U.S. ports surveyed handled 1.14 million twenty-foot equivalent units (TEUs) in September, the most recent month for which actual numbers are available. That was down 3 percent from August and 16 percent from September 2008, marking the 27th month in a row to see a year-over-year decline. One TEU is one 20-foot container or its equivalent.

Volume for October, traditionally the peak month of the year, was estimated at 1.17 million TEU, down 15 percent from last year. November is forecast at 1.09 million TEU, down 11 percent from last year; December, at 1.06 million TEU, flat compared with last year; and January 2010 is forecast at 1.03 million TEU, down 3 percent.

The January figure would mark the 31st month of year-over-year declines, but the trend is forecast to be broken in February, when cargo is expected to total 973,872 TEU. The figure is below the 1 million mark because February is the slowest month of the year, but it would represent a 16 percent increase over February 2009. March 2010 is forecast at 1.02 million, a 5 percent increase over March 2009.

The report now expects 2009 to end with a total volume of 12.7 million TEU, a drop of 16.8 percent from last year's 15.2 million TEU and the lowest since the 12.47 million TEU imported in 2003.

"The second half of 2009 has continued to see declines from 2008's levels, but not as large as we saw during the first half of this year," said Paul Bingham, an economist with IHS Global Insight. "These 'less bad' numbers are evidence that the industry is seeing early signs of recovery."

All U.S. ports covered by Port Tracker — Los Angeles/Long Beach, Oakland, Seattle and Tacoma on the West Coast; New York/New Jersey, Hampton Roads, Charleston and Savannah on the East Coast, and Houston on the Gulf Coast — are rated "low" for congestion, the same as last month.

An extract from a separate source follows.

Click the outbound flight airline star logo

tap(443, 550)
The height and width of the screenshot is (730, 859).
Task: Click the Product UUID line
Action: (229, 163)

Port Tracker, which is produced by the economic research, forecasting and analysis firm IHS Global Insight for NRF, looks at inbound container volume, the availability of trucks and railroad cars to move cargo out of the ports, labor conditions and other factors that affect cargo movement and congestion.

The report is free to NRF retail members. Subscription information is available at or by calling (202) 783-7971. Non-NRF members can contact IHS Global Insight Director of Business Development Diana Wyman at (202) 481-9265.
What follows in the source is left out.